# Multi-Layer Perceptron on MNIST

In this unit practical, we will build and evaluate a Multi-Layer Perceptron (MLP) that classifies images from the [MNIST](http://yann.lecun.com/exdb/mnist/) handwritten digit dataset.

The notebook is organised into the following steps:
1. **Data Loading and Visualization**
2. **Define the Network Architecture**
3. **Specify Loss Function and Optimizer**
4. **Train the Network**
5. **Evaluate the Model**
6. **Visualize Predictions and Learned Features (t-SNE)**

Let's begin by importing the necessary libraries.

In [None]:
# Imports
import torch
import torch.nn as nn
import numpy as np
import matplotlib.pyplot as plt
from torchvision import datasets, transforms
from torch.utils.data import DataLoader
%matplotlib inline

## Step 1: Data Loading and Visualization

We load the MNIST dataset (both training and test sets) and create data loaders. You can change the `batch_size` or `num_workers` as needed.

In [None]:
from torchvision import datasets
import torchvision.transforms as transforms

# Parameters for data loader
num_workers = 0
batch_size = 16

# Define transformation
transform = transforms.ToTensor()

# Load datasets
train_data = datasets.MNIST(root='DATA', train=True, download=True, transform=transform)
test_data = datasets.MNIST(root='DATA', train=False, download=True, transform=transform)

# Create dataloaders
train_loader = DataLoader(train_data, batch_size=batch_size, num_workers=num_workers)
test_loader = DataLoader(test_data, batch_size=batch_size, num_workers=num_workers)

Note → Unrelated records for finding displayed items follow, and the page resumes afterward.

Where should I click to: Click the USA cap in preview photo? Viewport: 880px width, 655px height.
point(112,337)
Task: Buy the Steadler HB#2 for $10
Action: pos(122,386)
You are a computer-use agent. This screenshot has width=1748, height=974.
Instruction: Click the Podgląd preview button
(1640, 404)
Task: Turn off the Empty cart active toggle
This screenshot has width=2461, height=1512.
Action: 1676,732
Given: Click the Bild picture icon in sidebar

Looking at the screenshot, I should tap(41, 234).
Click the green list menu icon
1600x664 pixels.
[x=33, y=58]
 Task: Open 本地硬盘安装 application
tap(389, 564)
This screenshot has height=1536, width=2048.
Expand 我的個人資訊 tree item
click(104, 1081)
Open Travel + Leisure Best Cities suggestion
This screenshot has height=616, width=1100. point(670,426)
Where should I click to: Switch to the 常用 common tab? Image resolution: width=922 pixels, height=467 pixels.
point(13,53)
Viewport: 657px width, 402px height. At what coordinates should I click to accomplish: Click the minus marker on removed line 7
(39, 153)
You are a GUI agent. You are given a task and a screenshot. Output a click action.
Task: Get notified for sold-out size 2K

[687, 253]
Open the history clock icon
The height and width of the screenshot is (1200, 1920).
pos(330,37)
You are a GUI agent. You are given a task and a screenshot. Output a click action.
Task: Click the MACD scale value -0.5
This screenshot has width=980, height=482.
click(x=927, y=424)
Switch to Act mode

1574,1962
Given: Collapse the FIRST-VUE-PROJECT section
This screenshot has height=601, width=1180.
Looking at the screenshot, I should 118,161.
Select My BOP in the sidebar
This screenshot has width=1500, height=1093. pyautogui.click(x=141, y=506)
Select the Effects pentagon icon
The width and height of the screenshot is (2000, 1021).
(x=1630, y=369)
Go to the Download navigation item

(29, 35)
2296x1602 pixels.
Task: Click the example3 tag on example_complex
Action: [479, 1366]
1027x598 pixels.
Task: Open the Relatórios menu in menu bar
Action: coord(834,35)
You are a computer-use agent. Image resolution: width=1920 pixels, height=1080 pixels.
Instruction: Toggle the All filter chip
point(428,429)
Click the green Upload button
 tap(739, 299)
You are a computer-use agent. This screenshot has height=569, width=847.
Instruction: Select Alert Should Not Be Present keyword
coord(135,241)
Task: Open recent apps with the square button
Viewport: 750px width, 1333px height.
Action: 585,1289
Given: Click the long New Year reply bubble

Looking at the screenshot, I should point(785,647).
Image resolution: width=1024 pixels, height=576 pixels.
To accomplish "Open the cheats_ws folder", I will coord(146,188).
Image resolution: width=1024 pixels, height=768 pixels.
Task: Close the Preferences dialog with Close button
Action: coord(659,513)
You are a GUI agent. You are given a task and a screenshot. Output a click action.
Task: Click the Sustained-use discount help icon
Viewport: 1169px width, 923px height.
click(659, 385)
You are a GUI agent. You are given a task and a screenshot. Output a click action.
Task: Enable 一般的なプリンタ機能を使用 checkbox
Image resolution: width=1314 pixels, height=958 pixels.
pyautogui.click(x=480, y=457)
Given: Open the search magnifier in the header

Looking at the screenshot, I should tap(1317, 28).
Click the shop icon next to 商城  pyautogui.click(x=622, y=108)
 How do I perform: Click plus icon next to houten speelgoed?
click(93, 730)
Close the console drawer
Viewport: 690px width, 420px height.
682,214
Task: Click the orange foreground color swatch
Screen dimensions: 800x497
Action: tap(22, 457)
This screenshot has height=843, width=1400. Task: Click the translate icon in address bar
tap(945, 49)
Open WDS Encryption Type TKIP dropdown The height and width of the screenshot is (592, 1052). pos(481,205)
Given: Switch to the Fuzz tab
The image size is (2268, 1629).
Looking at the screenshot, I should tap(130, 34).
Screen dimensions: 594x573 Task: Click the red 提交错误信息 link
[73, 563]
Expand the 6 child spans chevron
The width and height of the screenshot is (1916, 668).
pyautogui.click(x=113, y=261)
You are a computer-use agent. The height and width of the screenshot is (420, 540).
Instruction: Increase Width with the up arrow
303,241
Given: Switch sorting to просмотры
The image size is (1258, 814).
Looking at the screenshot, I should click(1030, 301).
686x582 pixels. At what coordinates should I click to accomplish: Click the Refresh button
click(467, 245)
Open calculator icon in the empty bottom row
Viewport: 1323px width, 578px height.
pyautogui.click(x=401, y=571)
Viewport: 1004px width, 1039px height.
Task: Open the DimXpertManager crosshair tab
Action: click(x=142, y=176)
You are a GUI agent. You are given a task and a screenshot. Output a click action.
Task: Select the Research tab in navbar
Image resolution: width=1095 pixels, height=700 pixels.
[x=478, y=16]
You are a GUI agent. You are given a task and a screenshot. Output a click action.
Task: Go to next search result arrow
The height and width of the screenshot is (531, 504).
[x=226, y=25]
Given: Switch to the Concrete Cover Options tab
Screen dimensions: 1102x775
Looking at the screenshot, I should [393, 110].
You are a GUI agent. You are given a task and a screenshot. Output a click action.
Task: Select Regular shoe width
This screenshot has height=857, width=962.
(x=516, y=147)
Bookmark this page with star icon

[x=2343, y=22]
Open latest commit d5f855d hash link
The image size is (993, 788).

### Visualize a Batch of Training Data

It is always a good idea to inspect your data. The following cell visualizes a single batch of training images along with their corresponding labels.

In [None]:
import matplotlib.pyplot as plt
%matplotlib inline

# Get one batch of training images
dataiter = iter(train_loader)
images, labels = next(dataiter)
images = images.numpy()

# Plot the batch of training images with labels
fig = plt.figure(figsize=(25, 4))
for idx in np.arange(batch_size):
    ax = fig.add_subplot(2, batch_size//2, idx+1, xticks=[], yticks=[])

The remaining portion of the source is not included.